The selling of depression in Japan is one of four stories about the export of mental illness that Ethan Watters tells in his compelling new book. In crisp journalistic style, he argues convincingly that what the American psychiatric industry exports is not so much drugs as diseases. It’s a strategy made possible by the American Psychiatric Association’s Diagnostic and Statistical Manual of Mental Disorders, which lists the symptoms that constitute the various mental disorders that the NIH claims will afflict 30 percent of Americans in their lifetimes. As the DSM‘s one-size-fits-all checklist approach makes its way around the world, Watters says, it changes not only the way psychiatrists render diagnoses, but also the way people experience and express their psychological suffering.

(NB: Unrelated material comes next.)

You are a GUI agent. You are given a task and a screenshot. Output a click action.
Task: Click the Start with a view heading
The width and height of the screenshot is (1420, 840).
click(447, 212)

Watters takes us to Zanzibar, where “spirit possession” is being replaced by schizophrenia, and to Sri Lanka, where PTSD was spread like a virus by Western trauma counselors who told tsunami survivors exactly how they would react to the aftermath of a disaster. In each of his stories, Watters vividly describes the way this kind of disease mongering promulgates a “universal metaphysic of emotional experience”—and, by extension, of human nature. This leads to a deep and troubling irony: By replacing valid local beliefs about identity and healing with the hyperindividualized self that the APA considers mentally healthy, “we are speeding along the disorienting changes…at the very heart of much of the world’s mental distress.”